Por outro lado, fui selecionado em um programa bem avaliado pela Coordenação de Aperfeiçoamento de Pessoal de Nível Superior (CAPES) e fazia parte de um time de professores coordenadores de diferentes departamentos da UFRN que prontamente se dispuseram a disponibilizar os equipamentos da instituição, bem como os materiais disponíveis em seus laboratórios que fossem necessários para o estudo, ficando o valor recebido da FAPERN apenas para custear o que faltasse.

Sendo assim, buscamos a aprovação do CEP e iniciamos em 2011 o primeiro estudo sobre a acurácia da citologia oncológica, através da comparação dos

exames citológicos e histopatológicos de mais de três mil mulheres, artigo 1 na seção 5 dessa tese. Posteriormente, iniciamos os projetos-pilotos sobre o polimorfismo do gene FOXP3 e sobre a expressão dos biomarcadores, concluindo no final de 2013 a coleta em 55 pacientes, restando 42 por desistência ou por exclusão de acordo com os critérios.

No início de 2014, iniciaria a análise dos resultados do piloto para a definição da amostra final necessária. Estes resultados são apresentados nos artigos 2 e 3 da seção 5. Cumprido esse passo teríamos a definição de quantas pacientes ainda precisaríamos para a conclusão da pesquisa e do doutorado. Contudo, em Fevereiro desse ano a minha orientadora me informou que o edital do concurso para professor associado do departamento de Tocoginecologia da UFRN estava aberto com uma vaga para doutor e que era minha oportunidade de ingressar na universidade onde me formei como mestre e concluirei o doutorado.

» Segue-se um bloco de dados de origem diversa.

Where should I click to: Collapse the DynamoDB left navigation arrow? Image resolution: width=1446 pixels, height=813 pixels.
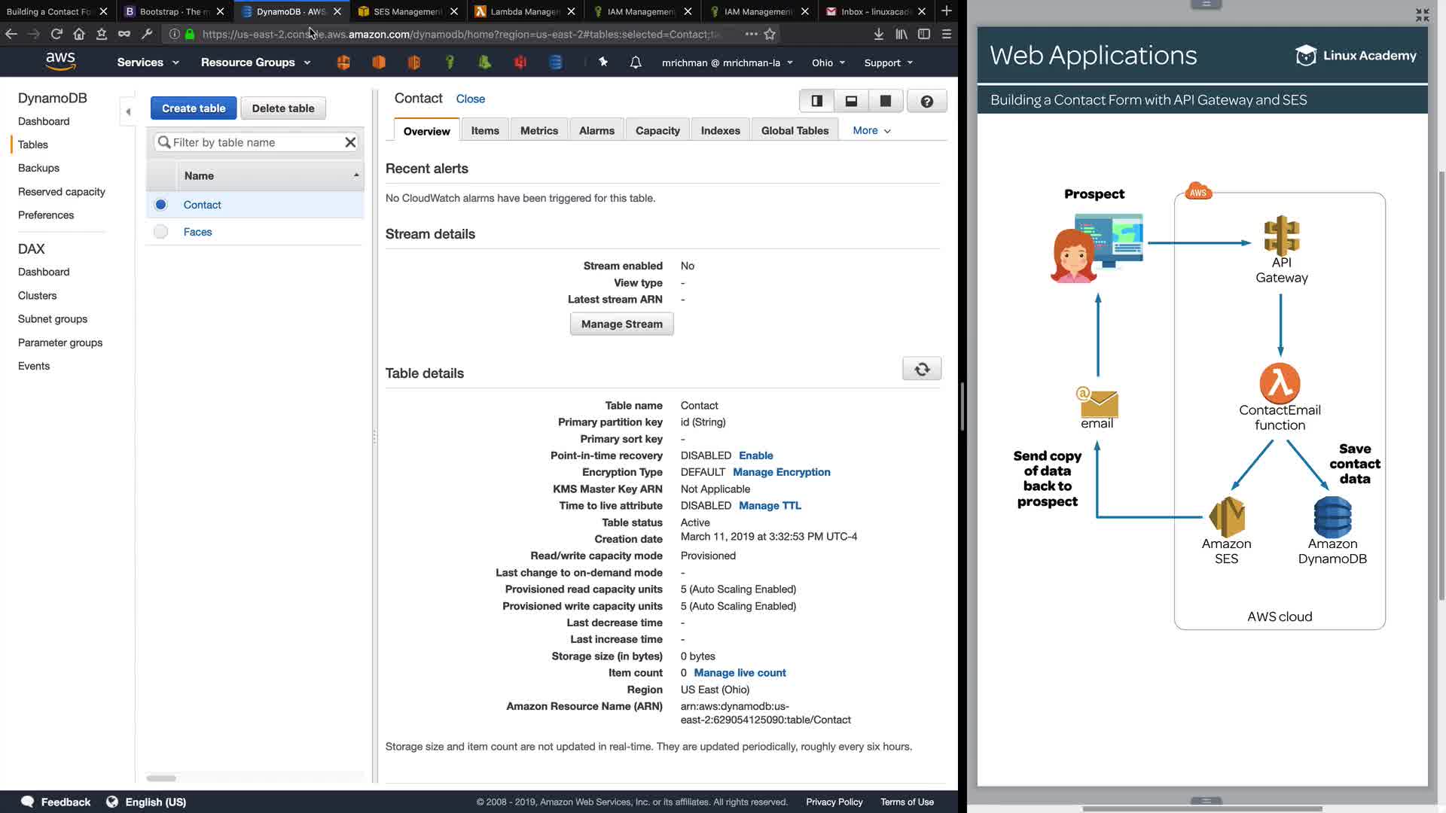(128, 111)
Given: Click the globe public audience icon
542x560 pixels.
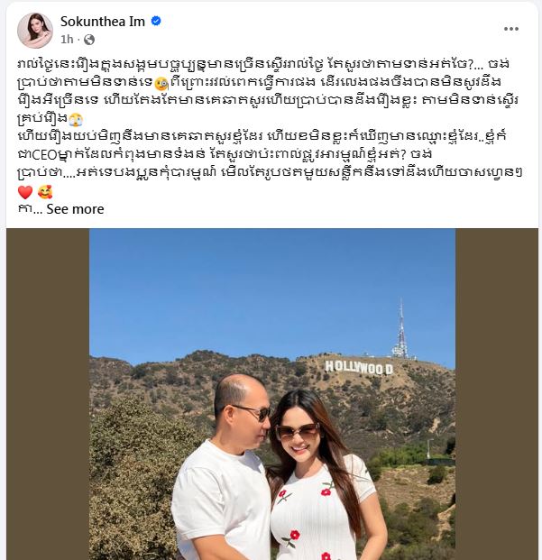Looking at the screenshot, I should 89,40.
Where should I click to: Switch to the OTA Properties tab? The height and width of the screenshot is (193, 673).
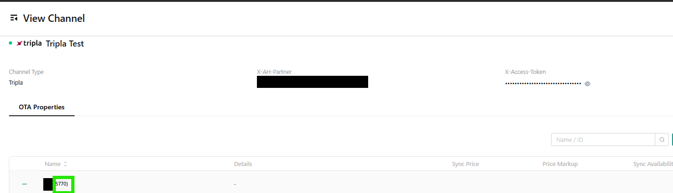click(x=42, y=107)
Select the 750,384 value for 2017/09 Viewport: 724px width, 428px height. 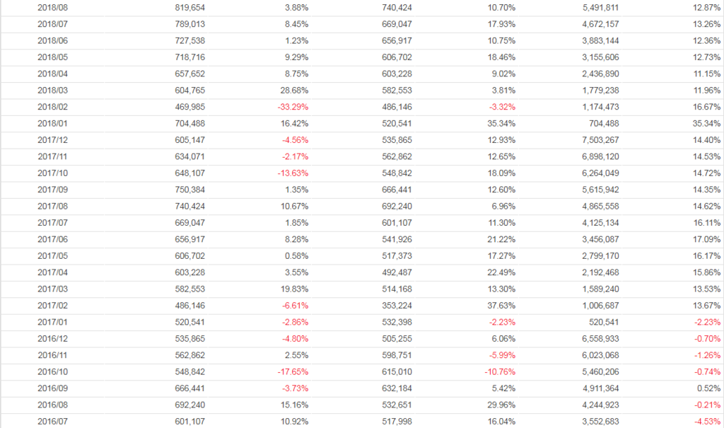click(x=191, y=190)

Por ter decidido fazer mestrado e doutorado para seguir a carreira acadêmica me inscrevi e tive a felicidade de ser aprovado no início de Abril, precisando antecipar a qualificação e a defesa da tese para poder tomar posse como professor universitário.

Todavia, pude concluir todas as etapas exigidas para a conclusão e durante esse tempo tive contato com a pesquisa básica, pude aprender técnicas de laboratório, trocar experiências com professores e alunos da Farmácia, Biologia, Biomedicina e outras especialidades da Medicina, ou seja, posso dizer que sou um pesquisador mais preparado que quando iniciei e não deixarei de seguir pesquisando sobre HPV e outros temas.

Enfim, o período como aluno do PPGCSA me proporcionou o convívio com profissionais de diferentes áreas do saber acadêmico, como estatísticos, bioquímicos, enfermeiros, nutricionistas, educadores físicos, dentistas, sanitaristas, engenheiros, entre outros. Esta interdisciplinaridade é enriquecedora e possibilita a formação de mestres e doutores mais preparados para trabalhar em equipe, compartilhar conhecimentos em prol da comunidade científica e da sociedade civil e renovar o corpo docente das universidades.